I apparently can’t get enough of Grafana and the latest quantified self push was to visualize the data from Apple health. Apple makes it pretty simple to export the data but it’s in XML so there’s a small bit of processing to turn into something that can be visualized. For my personal stats I’m dumping the data to MySQL and writing fairly simple queries to visualize them. Since I already did a similar export in my email-stats code I was able to reuse a fair amount. The major difference was that the Apple health export is fairly large (my export for 2020 was an 80 MB file) and it would be a shame to not apply a few optimizations.
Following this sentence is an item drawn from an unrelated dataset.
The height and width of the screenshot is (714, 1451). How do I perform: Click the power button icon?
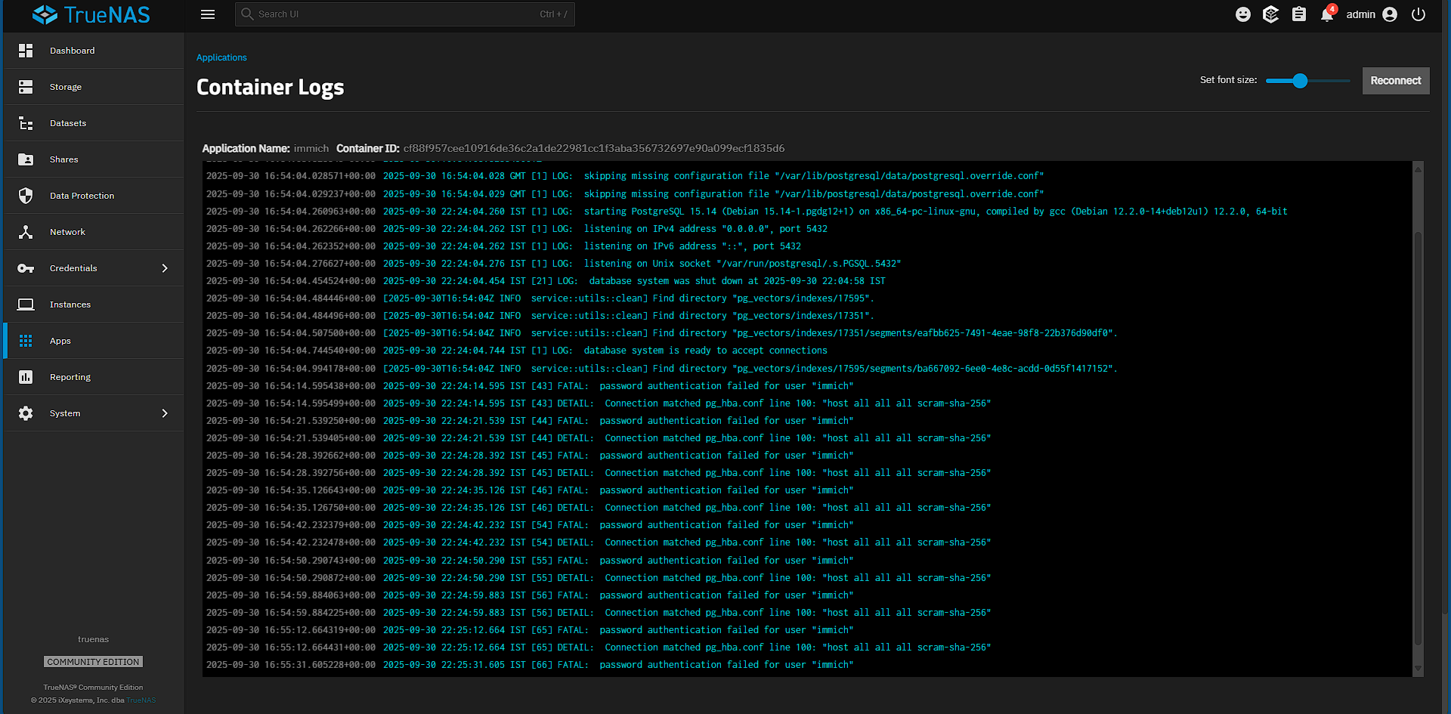(x=1419, y=14)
In this case, I ended up doing two somewhat interesting things. One was to prevent duplicate information by making the code support some “since” logic which required the usual timezone wrangling that no one is able to escape. The other was adopting a streaming approach to both the iteration and filtration of the XML doc and the MySQL write. This ended up a pretty neat problem that showed off the power of Python’s generator since I was able to pass in the generator function itself into the database write method and then found a neat method that allowed me to fetch batches of data from the generator.
As usual, the code is up on GitHub but I’ve included the notable pieces below.
# From https://docs.python.org/3/library/itertools.html#recipes
def grouper(n, iterable, fillvalue=None):
args = [iter(iterable)] * n
return zip_longest(fillvalue=fillvalue, *args)
def read_records(fn, datetime_to_start = None):
...
yield Record(TYPE_MAP[s.attributes['type'].value], dt.astimezone(pytz.UTC), val)
def save_records(creds, record_generator):
...
sql = "INSERT INTO health_stats (type, datetime, value) VALUES (%s, %s, %s)"
for batch in grouper(BATCH_SIZE, record_generator):
vals = []
for record in batch:
if record is not None:
vals.append((record.type, record.datetime, record.value))
mycursor.executemany(sql, vals)
...
save_records(config['db'], read_records('export.xml', datetime_to_start))